Grüne und SPD im Landtag haben der schwarz-orangen Staatsregierung Beschneidung der Abgeordnetenrechte vorgeworfen. Die Regierungsfraktionen aus CSU und Freie Wähler planten einen Mehrheitsbeschluss im Ältestenrat des Parlaments, wonach die Redezeiten und das Recht auf sogenannte Zwischenintervention in der Geschäftsordnung eingeschränkt werden sollten, berichteten die Fraktionsvorsitzenden von Grünen und SPD, Ludwig Hartmann und Horst Arnold, auf einer gemeinsamen Pressekonferenz am Montag in München.
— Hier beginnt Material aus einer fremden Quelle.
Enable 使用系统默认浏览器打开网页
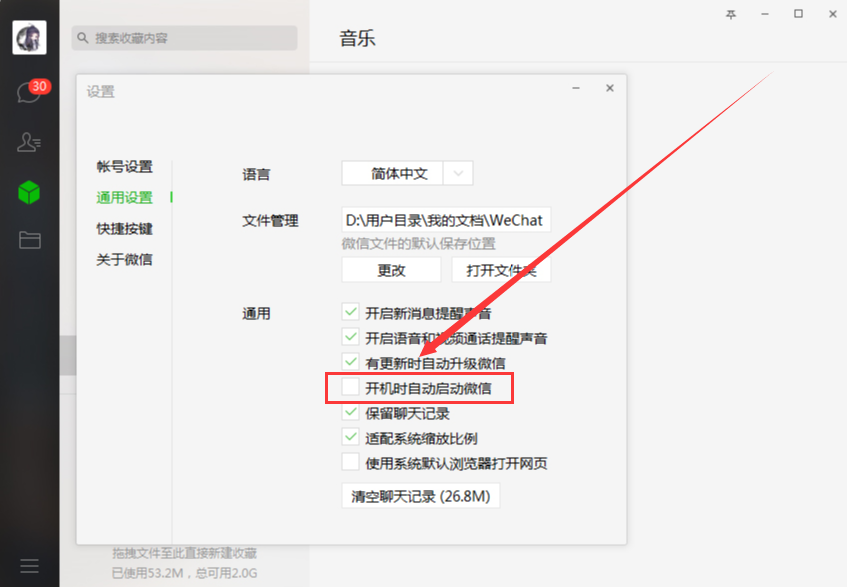The image size is (847, 587). pyautogui.click(x=351, y=462)
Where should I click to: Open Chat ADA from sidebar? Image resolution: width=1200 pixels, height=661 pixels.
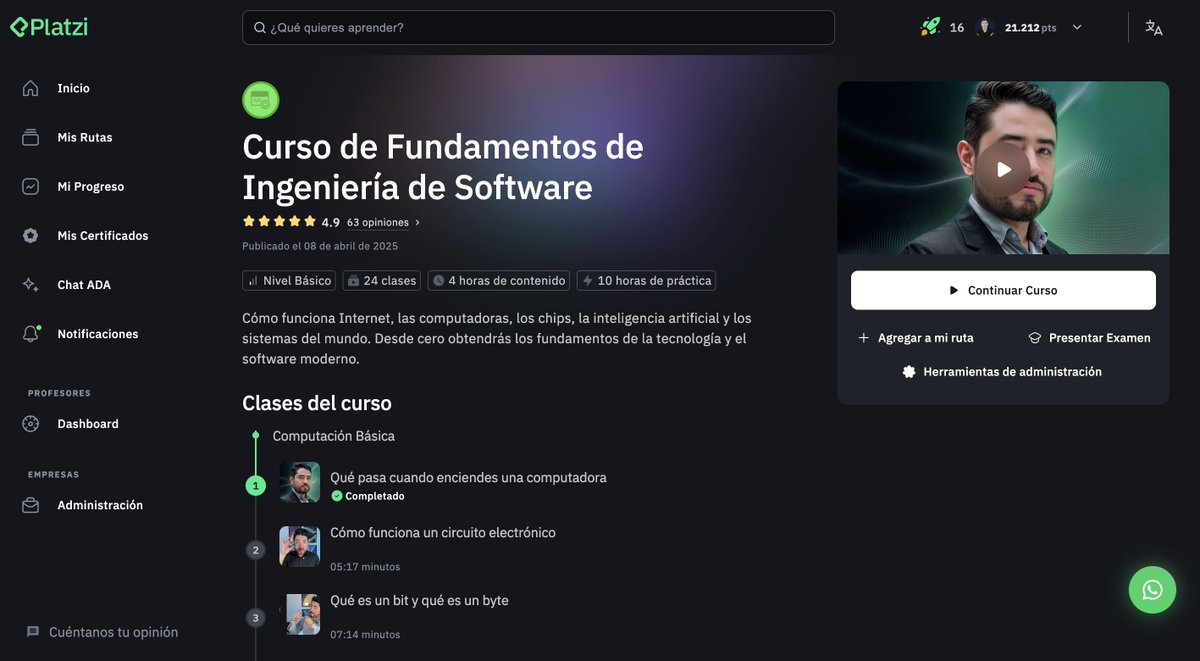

Der Parlamentarische Geschäftsführer der Freien Wähler, Fabian Mehring, bestätigte einen gemeinschaftlichen Antrag seiner Fraktion und der CSU zur Änderung der Geschäftsordnung. Künftig soll pro Fraktion nur eine Zwischenintervention auf einen Rednervortrag gewährt werden. In den Zwischeninterventionen kann jeder Abgeordnete auf die Ausführungen eines Redners zwei Minuten lang reagieren. Die zweite Geschäftsordnungsänderung sieht vor, dass die Höchstredezeiten der Fraktionen pro Tagesordnungspunkt durch Beschluss des Ältestenrats reduziert werden können. Bisher bewegt sich die jeder Fraktion zugestandene Redezeit zwischen vier Minuten für die kleinste Fraktion (FDP) und 24 Minuten für die stärkste (CSU).